Nick Cave Says "Hatred Stopped Being Interesting" After the Death of His First Son

"I felt a sudden, urgent need to, at the very least, extend a hand in some way to assist it — this terrible, beautiful world — instead of merely vilifying it, and sitting in judgement of it"

Photo: Bleddyn Butcher

BY Megan LaPierrePublished Jan 30, 2023

There's a lot of range to the dispatches Nick Cave makes via The Red Hand Files, but they're all poignant. Following his beautiful evisceration of ChatGPT's AI-generated lyrics and stirring essay on Love Island, the musician has now responded to a pretty rude question about when he became a "Hallmark card hippie" with absolute tenderness.

This latest submission comes from someone named Ermine, who wants to know where all rage, anger and hatred went. "Reading these lately is like listening to an old preacher drone on and on at Sunday mass," the so-called fan wrote, adding, "Joy, love, peace. Puke!" for good measure.

First and foremost, Cave provided a cartoon illustration of some cute, smiling items you might find in your kitchen whether you're lactose intolerant or not, reading: "This may be cheesy, but I think you're grate." He proceeded to let this Ermine know forthrightly that "things changed" after the death of his first son. The singer-songwriter unthinkably lost 15-year-old Arthur following a cliff fall in 2015 and 31-year-old Jethro last year.

"I changed," Cave went on. "For better or for worse, the rage you speak of lost its allure and, yes, perhaps I became a Hallmark card hippie. Hatred stopped being interesting."

He continued:

Those feelings were like old skins that I shed. They were their own kind of puke. Sitting around in my own mess, pissed off at the world, disdainful of the people in it, and thinking my contempt for things somehow amounted to something, had some kind of nobility, hating this thing here, and that thing there, and that other thing over there, and making sure that everybody around me knew it, not just knew, but felt it too, contemptuous of beauty, contemptuous of joy, contemptuous of happiness in others, well, this whole attitude just felt, I don't know, in the end, sort of dumb.

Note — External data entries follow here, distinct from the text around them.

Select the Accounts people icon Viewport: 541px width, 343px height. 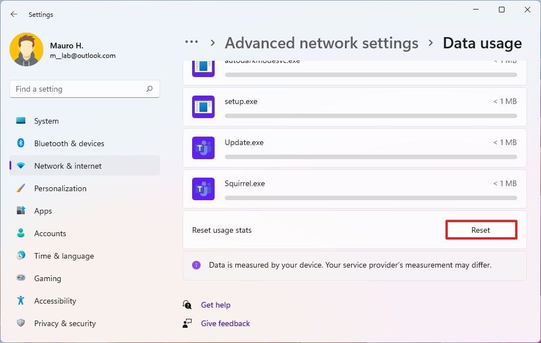coord(21,233)
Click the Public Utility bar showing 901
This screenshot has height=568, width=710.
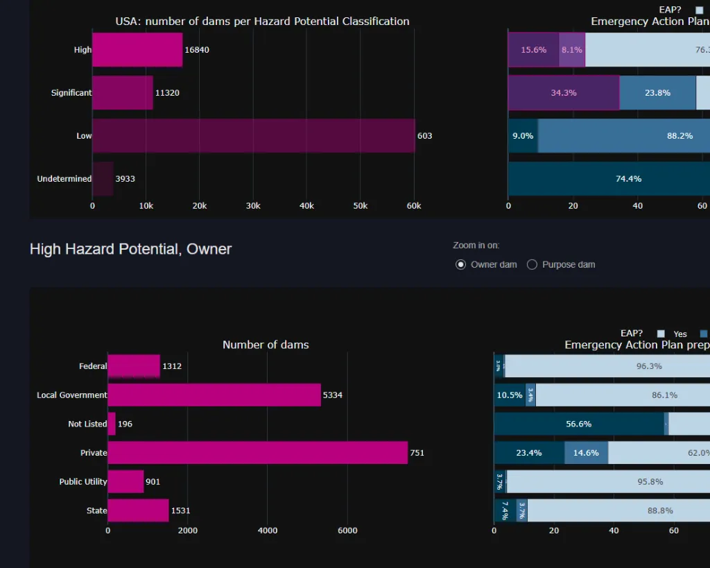125,482
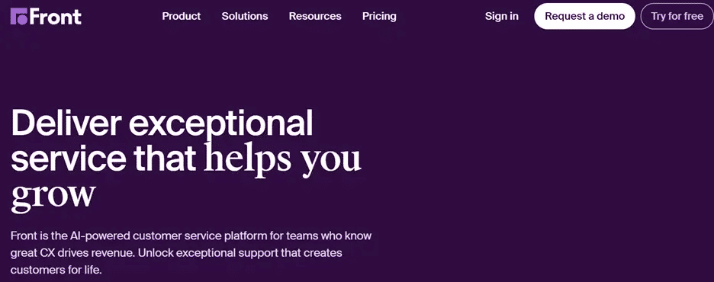Start with the Try for free button
Screen dimensions: 714x282
pyautogui.click(x=677, y=16)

When my son died, I was faced with an
actual devastation, and with no real effort of my own that posture of disgust toward the world began to wobble and collapse underneath me. I started to understand the precarious and vulnerable position of the world. I started to fret for it. Worry about it. I felt a sudden, urgent need to, at the very least, extend a hand in some way to assist it — this terrible, beautiful world — instead of merely vilifying it, and sitting in judgement of it.

Perhaps, Ermine, you are right, and I did, for good or ill, turn from a living shit-post into a walking Hallmark card. But, well, here we are, you and me, sending smoke signals to each other across a yawning ideological divide. Hello Ermine, I drone, hello.


Cave has previously said that his fans have helped him cope with the loss of his sons, perhaps even when they lob "Puke!" at him. Last year, he released spoken-word project Seven Psalms — a meditation on "faith, rage, love, grief, mercy, sex and praise."